The people who created that apparent chaos didn’t know what they were doing (anymore than Peter knew he was appearing in visions and dreams to Walter and Olivia). Husband Raymond jury-rigged a sort of time machine thingamabob based on his wife’s equations, but he needed the time machine in order to provide her with the opportunity to create the equations…all of which is a complicated loop, and I’ll leave it at that.

Wife Kate’s early-onset Alzheimer’s pushed Raymond into creating the time bubble. Unable to let go of the person he used to know, he refused to move past the time in which he still had her. He lived in the present only as long as he needed to in order to re-create an ever-changing past.

Stephen Root and Romy Rosemont did an incredible job portraying the couple, and I wasn’t surprised to read online that they are married in real life. I especially loved the wife’s distracted affection: her 2007-self didn’t know that moment was so important, and the off-handed reminders clearly had acquired a near-ritual status for Raymond. Kate’s decision to destroy the equations was beautiful, and both the most loving and most painful thing she could have done for Raymond.

That was all well and good, to say the least. But I am just not sure what to make of its relevance to the larger plot. A lot of my confusion is really just resistance—how much are we supposed to agree with Peter’s assessment that he has popped back into the wrong world? That these are not his people, and this is not his Olivia?

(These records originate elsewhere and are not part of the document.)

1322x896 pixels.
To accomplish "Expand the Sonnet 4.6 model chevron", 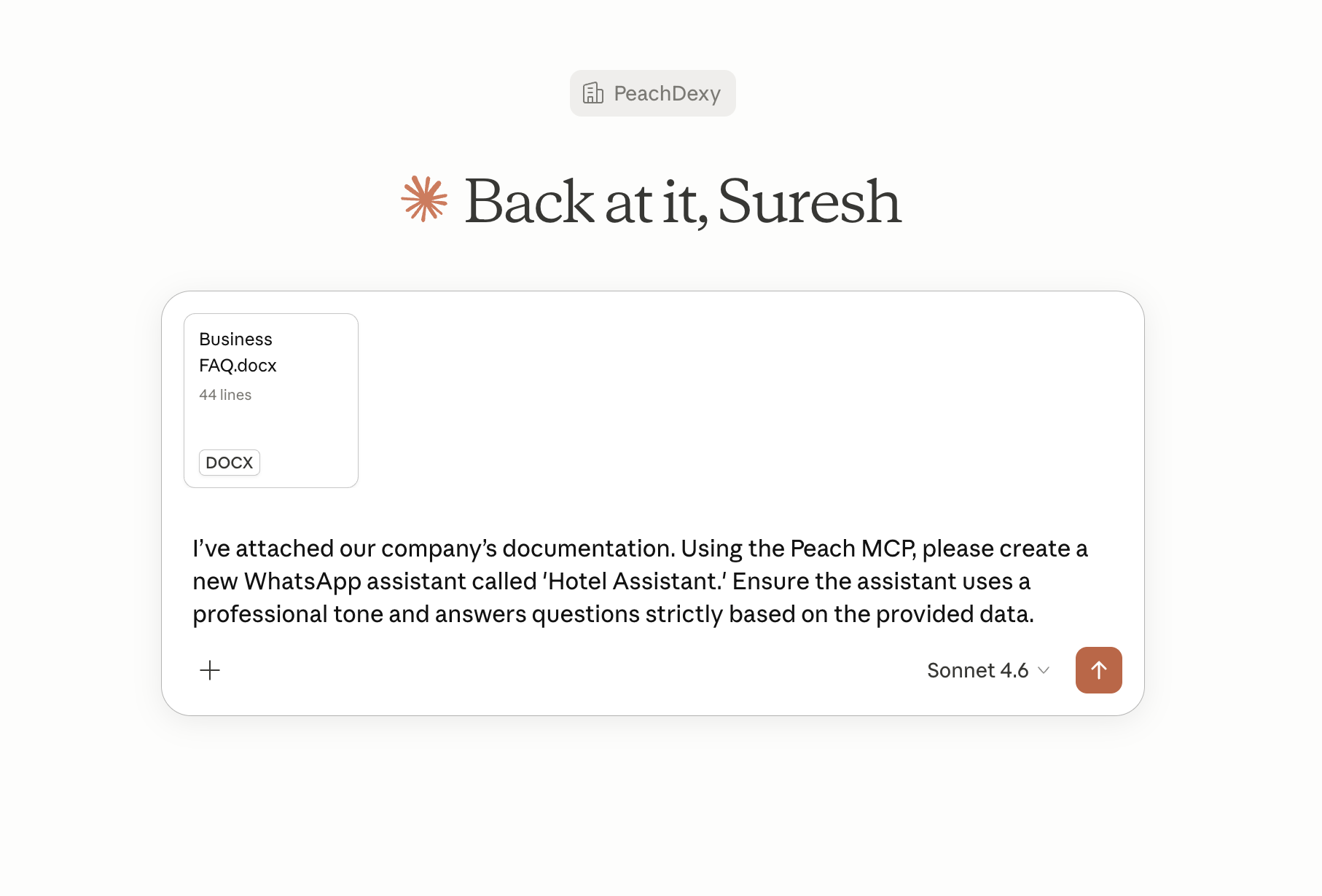I will point(1044,670).
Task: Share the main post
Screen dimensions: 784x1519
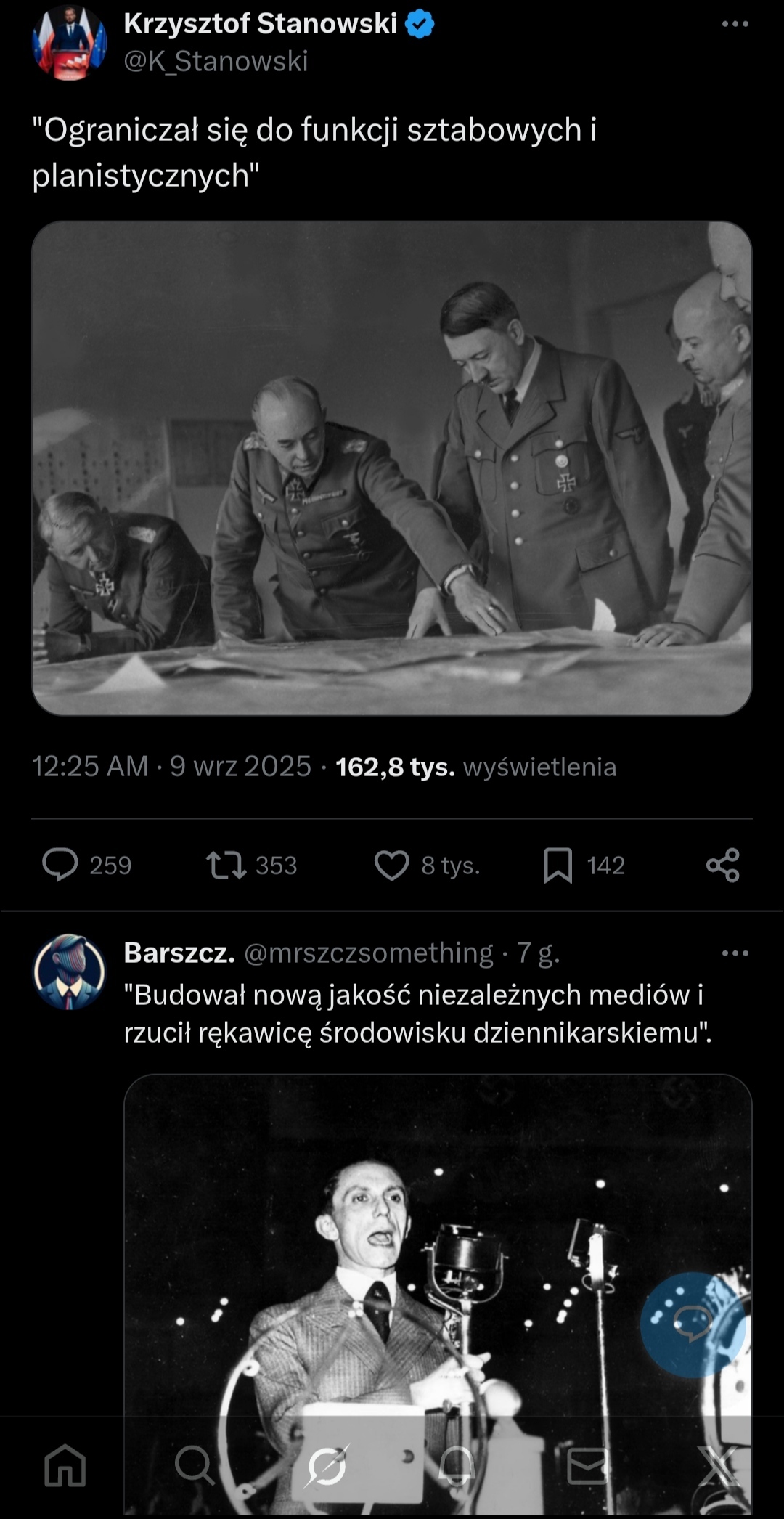Action: 723,866
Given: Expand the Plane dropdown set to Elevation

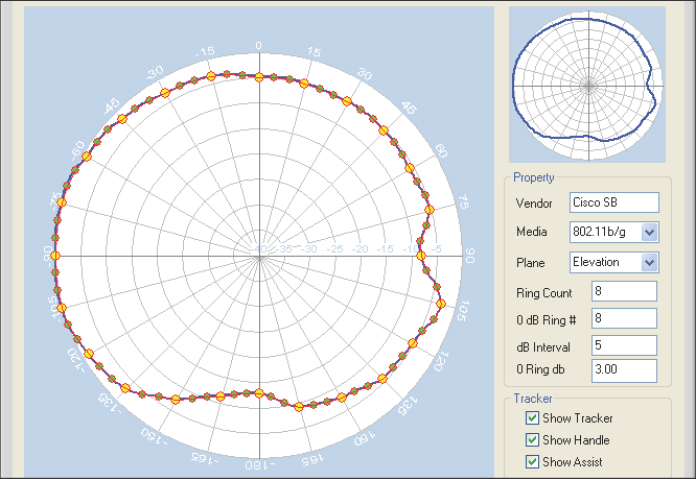Looking at the screenshot, I should 649,262.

Peter and Olivia—not to mention Peter, Olivia, Lincoln Lee, and Walter—had moments of communion, but also numerous moments in which they clearly weren’t on the same page. Peter’s comment about Oppenheimer, for instance: Olivia misunderstood, Peter had to backtrack. The easy familiarity of their relationship, built over three seasons, is gone.

We know, as well, that Olivia’s and Walter’s pasts were radically altered by Peter’s death in both worlds. In that sense, these aren’t the same people. But is Peter giving up too quickly? He is dreaming of his Olivia…but this Olivia (“the other version,” in her words) is dreaming of him. The dreams are just different.

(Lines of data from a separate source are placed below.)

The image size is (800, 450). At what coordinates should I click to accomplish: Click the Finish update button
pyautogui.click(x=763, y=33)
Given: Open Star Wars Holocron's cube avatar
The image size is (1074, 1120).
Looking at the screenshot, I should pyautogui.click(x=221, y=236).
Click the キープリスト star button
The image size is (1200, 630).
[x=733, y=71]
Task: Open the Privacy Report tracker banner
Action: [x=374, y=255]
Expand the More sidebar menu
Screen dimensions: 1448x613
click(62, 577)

Or, are we like Raymond, living in a past that’s long gone? Raymond had to be pushed by Peter and his wife to move beyond what he had lost. Does he stand in for Peter, struggling to realize that he’s holding on to people that aren’t the same any more, and relationships that will never be what they were or what they promised to be? Or does he stand in for us, unable to accept that these people are not our people?

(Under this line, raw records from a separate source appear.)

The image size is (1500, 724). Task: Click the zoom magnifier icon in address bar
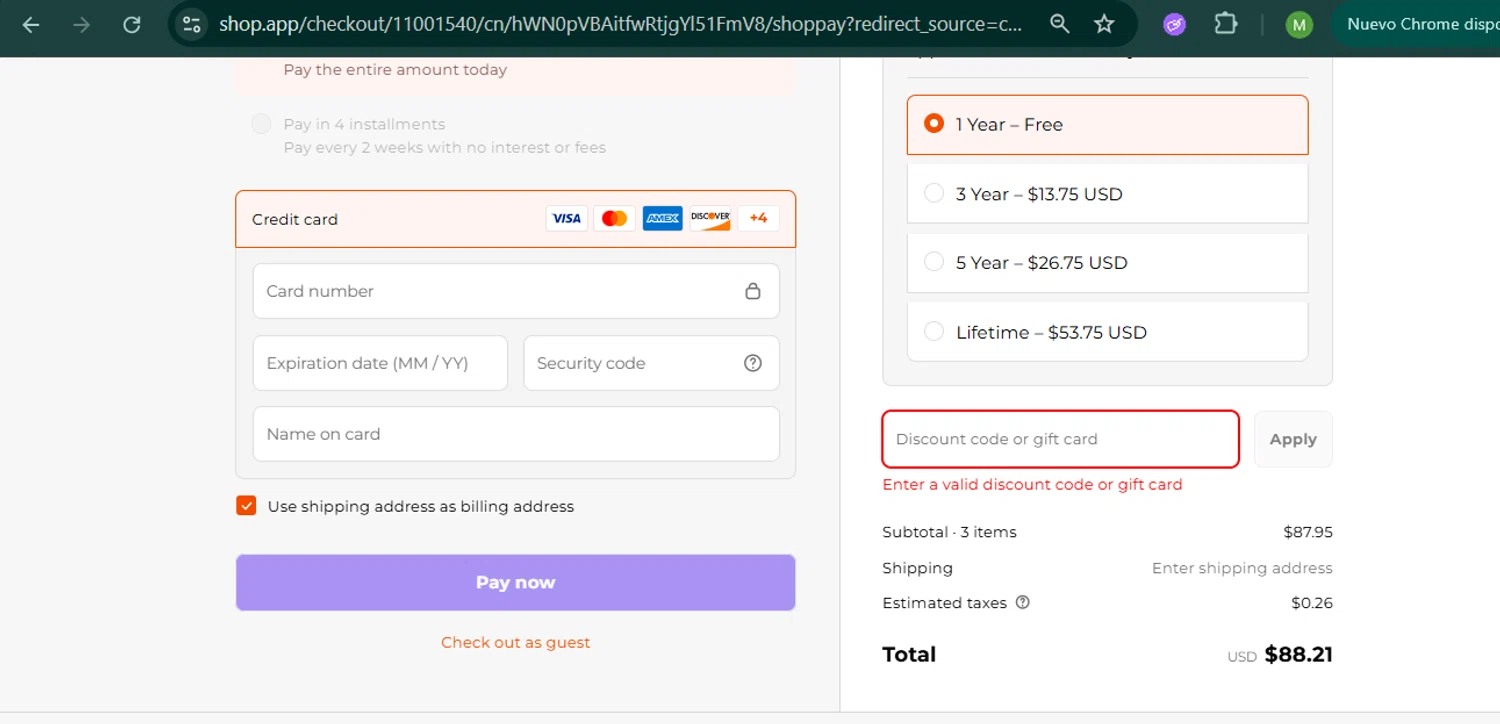tap(1060, 24)
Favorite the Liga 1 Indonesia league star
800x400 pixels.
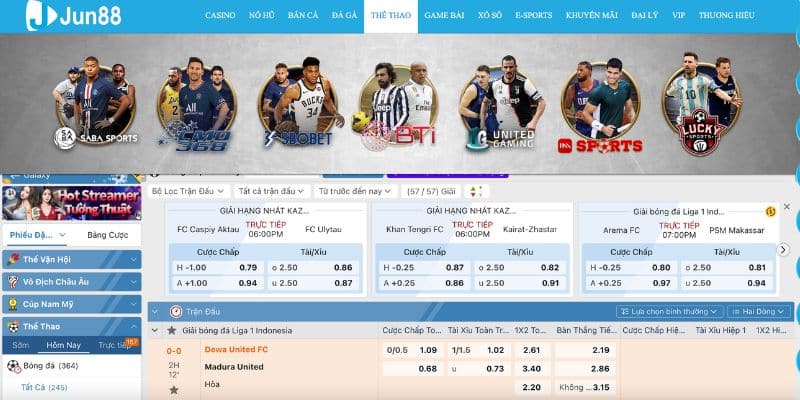pyautogui.click(x=174, y=329)
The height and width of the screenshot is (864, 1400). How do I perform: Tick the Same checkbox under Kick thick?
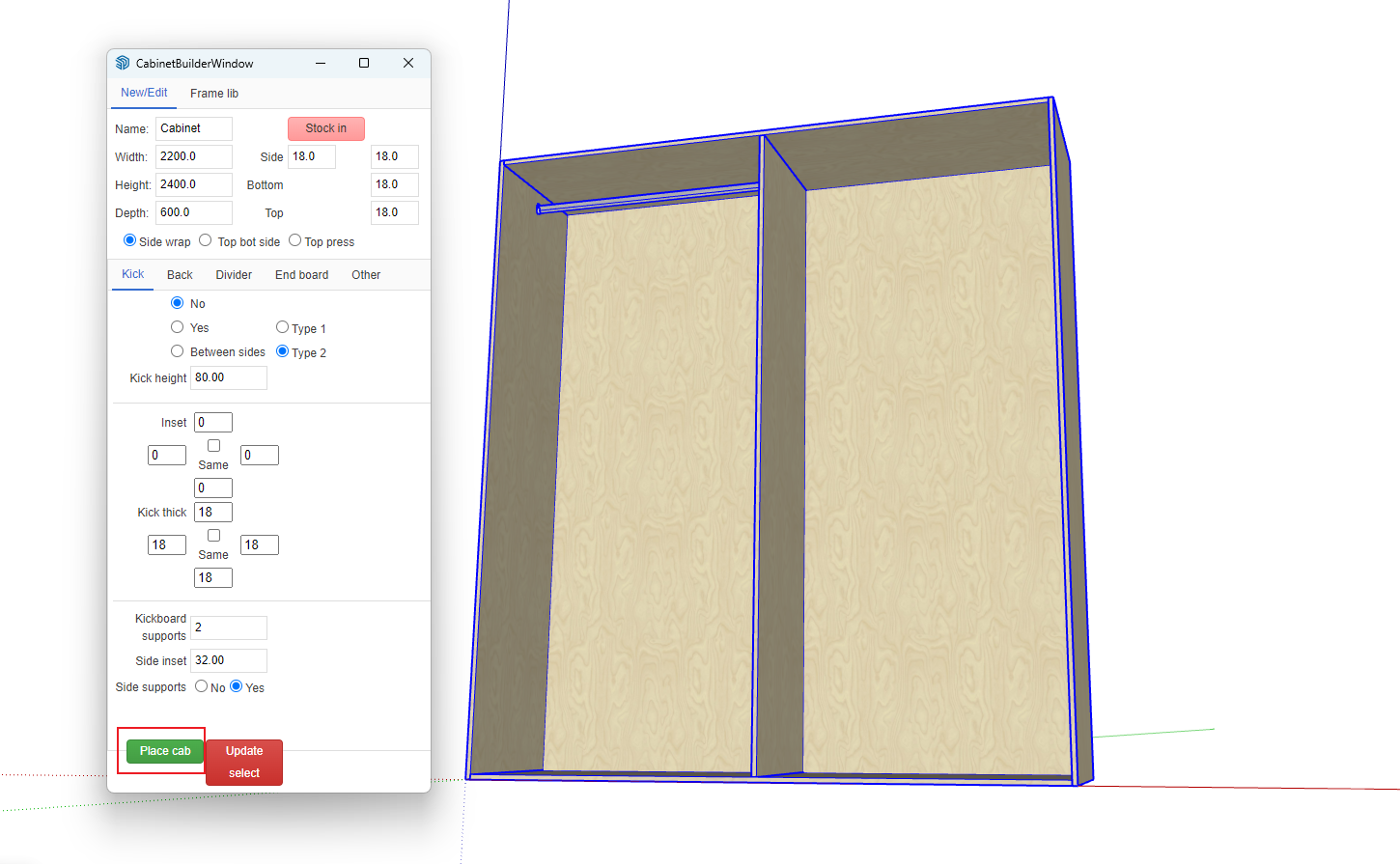point(213,536)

But, aren’t they? Our people don’t exist anymore: the paradox of the third-season finale changed them radically when it altered the past. We’ve more or less accepted that, with varying degrees of comfort—but I doubt I’m alone when I’ve assumed that this defamiliarization was temporary. Something would re-set. Peter, somehow, would re-set it. But he doesn’t know what we know: he created these new circumstances, back in the future in which he went back to the past.


Like, Groundhog Day?:

• Walter: “It’s a wonderful device, nonetheless, despite the poorly written instruction manual.” Nice to know the other side and/or Massive Dynamics still haven’t figured out how to create intelligible gadget booklets.

• Peter: “Too many variables and not enough constants.”

• Peter: “This is gonna start getting annoying.”

• Olivia: “You’re a stranger.”

• Walter: “I know what a Faraday cage is. A baboon would.”

• Walter: “I think it’s in my Spiderman fanny pack.” Because where else would the rubber cement be?

• Peter: “Now I’ve just got to figure out how to get home.”

• Peter: “Where would I run to?”

• Olivia: “I hope you get back to her.”

• Interested in the Golden Ratio, aka phi, aka “The Fibonacci Sequence” aka “Fibonacci’s Golden Spiral”? I recommend Mario Livio’s The Golden Ratio: The Story of Phi, The World’s Most Astonishing Number.

• It drove me a little crazy that Peter just eyeballed the map when drawing the spiral. Also, Lincoln Lee and all the other Boston commuters standing in the tunnel just to get a video to post on YouTube when they were about to drown.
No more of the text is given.